The purpose of this research was to design and characterize an immediate-release formulation of carbamazepine (CBZ), a poorly soluble anti-epileptic drug, using a porous silica carrier. Carbon dioxide in its supercritical state (2000 psi, 30-35°C) was used as an anti-solvent to precipitate CBZ onto two particle size variants of silica. Adsorption isotherms were used as a pre-formulation strategy to select optimum ratios of silica and CBZ. The obtained drug-silica formulations were characterized by dissolution studies, differential scanning calorimetry (DSC), powder X-ray diffraction (PXRD), and scanning electron microscopy (SEM). This formulation strategy resulted in a 2.4-fold improvement in dissolution rate when compared to pure drug after 30 min of dissolution testing.
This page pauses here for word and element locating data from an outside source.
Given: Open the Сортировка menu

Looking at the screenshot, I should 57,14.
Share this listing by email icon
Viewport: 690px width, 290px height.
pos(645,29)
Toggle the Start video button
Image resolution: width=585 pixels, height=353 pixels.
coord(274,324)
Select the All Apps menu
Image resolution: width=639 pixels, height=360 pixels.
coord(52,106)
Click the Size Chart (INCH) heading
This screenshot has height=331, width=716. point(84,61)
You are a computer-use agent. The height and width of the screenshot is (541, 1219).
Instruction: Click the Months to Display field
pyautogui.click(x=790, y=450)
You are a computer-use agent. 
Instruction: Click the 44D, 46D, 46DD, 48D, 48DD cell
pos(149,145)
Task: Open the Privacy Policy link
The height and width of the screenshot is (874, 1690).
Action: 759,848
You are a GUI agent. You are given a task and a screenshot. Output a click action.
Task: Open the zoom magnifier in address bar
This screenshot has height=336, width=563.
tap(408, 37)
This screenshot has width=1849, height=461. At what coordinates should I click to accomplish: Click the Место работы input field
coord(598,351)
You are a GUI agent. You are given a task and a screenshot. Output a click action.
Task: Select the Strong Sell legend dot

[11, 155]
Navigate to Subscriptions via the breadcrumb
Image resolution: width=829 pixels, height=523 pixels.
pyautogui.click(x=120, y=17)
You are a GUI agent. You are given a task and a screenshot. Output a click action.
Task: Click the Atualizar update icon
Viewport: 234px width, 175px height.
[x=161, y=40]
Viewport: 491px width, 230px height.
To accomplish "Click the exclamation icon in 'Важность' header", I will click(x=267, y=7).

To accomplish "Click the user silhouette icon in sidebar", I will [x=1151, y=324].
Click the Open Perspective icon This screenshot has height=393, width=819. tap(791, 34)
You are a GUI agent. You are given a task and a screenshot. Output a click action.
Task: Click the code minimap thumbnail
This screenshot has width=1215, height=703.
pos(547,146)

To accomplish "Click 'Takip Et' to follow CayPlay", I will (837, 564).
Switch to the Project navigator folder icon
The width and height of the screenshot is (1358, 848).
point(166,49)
PXRD and DSC confirmed the amorphous nature of CBZ in the formulations as well as the differences in polymorphic forms of commercial and supercritical fluid-processed CBZ. Additionally, solid-state NMR spectroscopy showed that the spin-lattice relaxation time for bulk drug (without silica) was ∼7.5 times greater than that for silica-confined CBZ, implying that when CBZ was adsorbed onto mesoporous silica, it is structurally disordered and had higher structural mobility, a characteristic of amorphous solids. The mesoporous silica matrix prevented CBZ crystal growth by imposing spatial constraint on CBZ nuclei and hence resulted in faster dissolution compared to bulk solid drug. Adsorption onto mesoporous silica using supercritical fluid technology may be used as a novel formulation strategy for amorphization of poorly soluble compounds, in turn improving their dissolution rate.